O serviço militar era obrigatório e sentido como uma obrigação: “Custou ir para a tropa, mas tinha que ser. O meu irmão mais velho que faleceu há dias, estava em Moçambique e tinha outro que tinha ido para Angola com 17 anos com carta de chamada e acabou por cumprir por lá o serviço militar. Depois, regressou como retornado. Tinha uma vida meia feita, mas ficou sem nada. O mais velho quando estava no ultramar escrevia para casa. Como o meu pai não sabia ler, era eu que lia e respondia às cartas. Quando recebíamos os aerogramas, primeiro lia para mim e depois só lia para o meu pai o que não doía, o que entendesse que deveria dizer. Portanto, eu sabia que era duro estar em zona de combate, mas ele regressou sãozinho e tranquilo da vida. No meu caso quando fui para a tropa, os primeiros meses foram complicados, a gente sabia que as possibilidades de ir para o ultramar eram grandes. Depois de fazer a especialidade disseram-me que, no meu caso, isso não deveria acontecer”.

Balasar depois de Abril de 74: “Mudou em tudo. A rua que roda pela igreja era de pedregulhos e manteve-se até depois de casar. A estrada que ligava Balasar às Fontainhas tinha apenas um bocado em paralelo, o resto era de pedras e terra batida. Houve uma valorização enorme das infraestruturas desportivas e sociais. Não tínhamos sede de Junta, hoje temos uma de luxo, havia só uma escola com duas salas.
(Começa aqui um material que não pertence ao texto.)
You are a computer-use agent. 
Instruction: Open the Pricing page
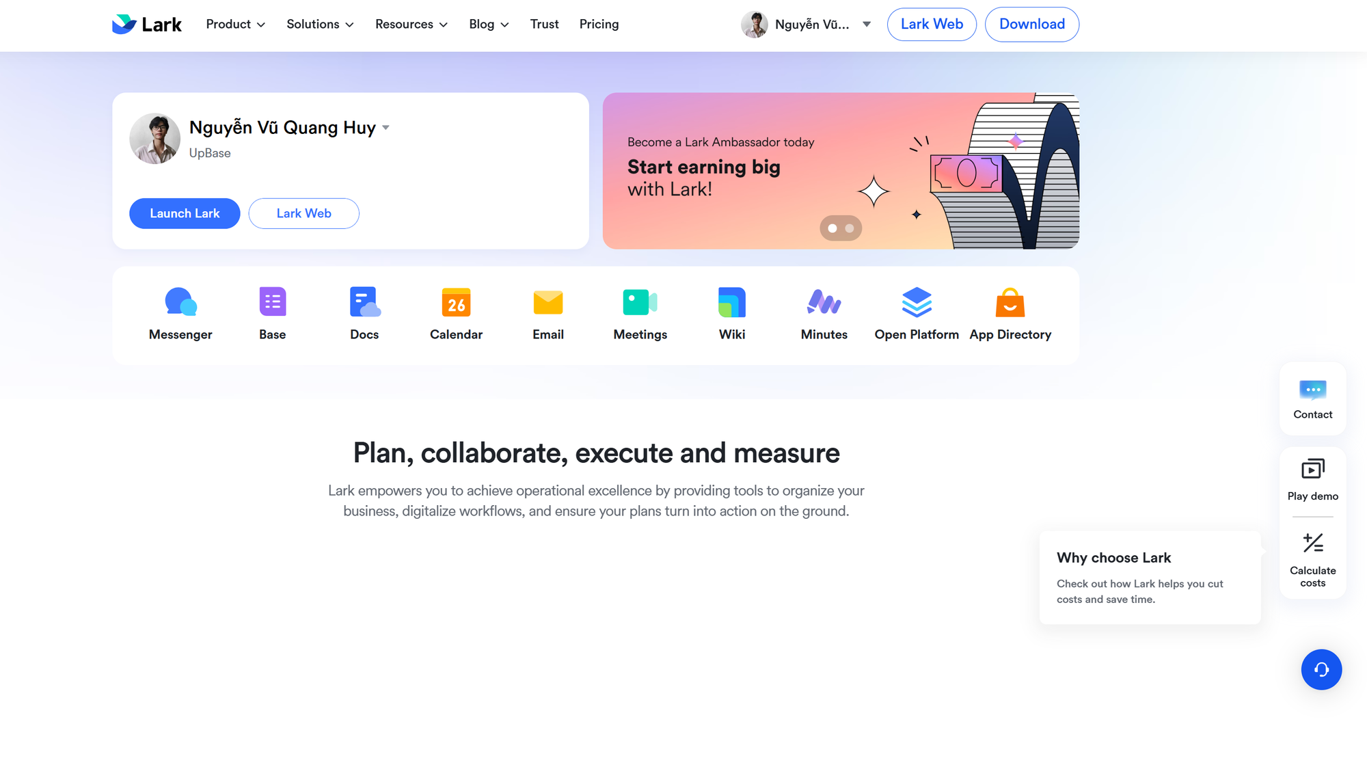(599, 24)

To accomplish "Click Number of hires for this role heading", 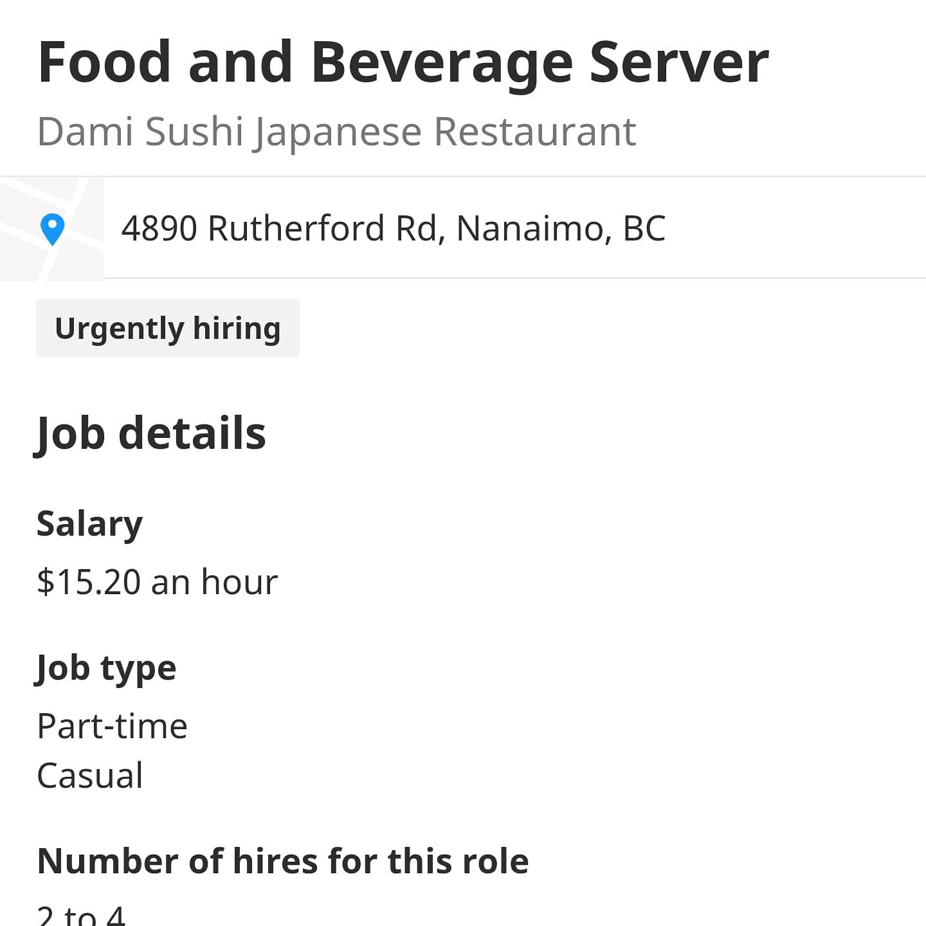I will (283, 860).
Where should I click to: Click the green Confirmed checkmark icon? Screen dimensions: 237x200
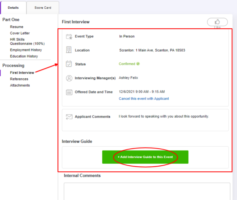pos(138,64)
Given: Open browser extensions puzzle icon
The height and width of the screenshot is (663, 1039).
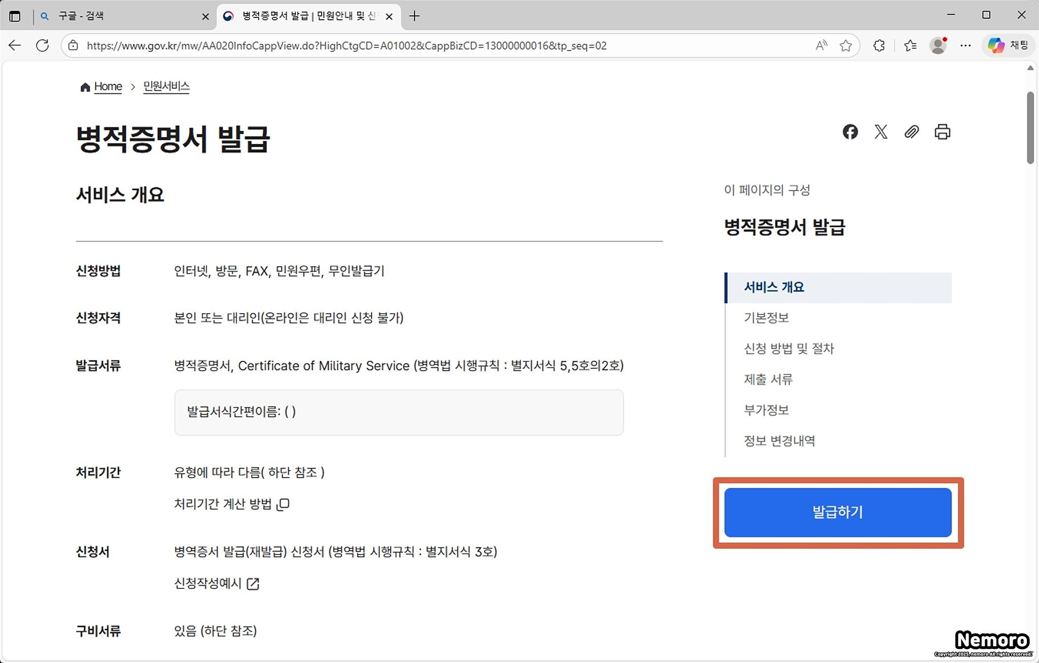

Lembro-me de ver soldados que regressavam do ultramar e vinham cumprir promessas, a rastejar da Casa da Irmã Alexandrina até à igreja e faziam o caminho de pedregulhos. Se tenho que ir para o ultramar e me acontece isto. A gente ligava uma coisa à outra”.
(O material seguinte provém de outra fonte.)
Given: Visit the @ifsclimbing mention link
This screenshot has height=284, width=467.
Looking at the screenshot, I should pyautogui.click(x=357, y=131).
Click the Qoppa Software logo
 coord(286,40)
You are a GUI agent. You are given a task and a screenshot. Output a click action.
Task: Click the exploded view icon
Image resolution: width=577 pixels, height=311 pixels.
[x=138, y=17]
O que sentiu quando recebeu das mãos do Presidente da República, Marcelo Rebelo de Sousa, em 2021, a tão significante condecoração? “Fiquei surpreendido, mas não me deu mais valor do que aquele que tinha. Ainda recentemente, fui convidado pelo Presidente da República para assistir às comemorações dos 50 anos do 25 de Abril na tribuna, em princípio irei”.
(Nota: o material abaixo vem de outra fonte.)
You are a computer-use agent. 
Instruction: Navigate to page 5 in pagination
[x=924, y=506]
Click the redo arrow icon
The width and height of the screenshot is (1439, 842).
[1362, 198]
O mundo pula e avança, mas José Alves deixa um recado aos jovens e outro aos saudosistas: “No nosso tempo não podíamos pedir nada, tínhamos que esgravatar para ter alguma coisa, hoje pede-se tudo. Os pais às vezes escravizam-se para dar tudo aos filhos, o que faz falta e o que não faz. A nossa juventude era muito viva, convivíamos todos uns com os outros e hoje a juventude vive para o telemóvel, não convive, não querem mais nada, e o futuro do nosso país está nas mãos dos jovens. Eu comi meia sardinha e quando me tocava a parte do rabo erguia as mãos para Deus. Hoje, estamos no céu e ainda não achamos que estamos bem. Quando me perguntam as diferenças do antes e depois de Abril – antes me quero com o mal de agora que o bem do antes do 25 de Abril”.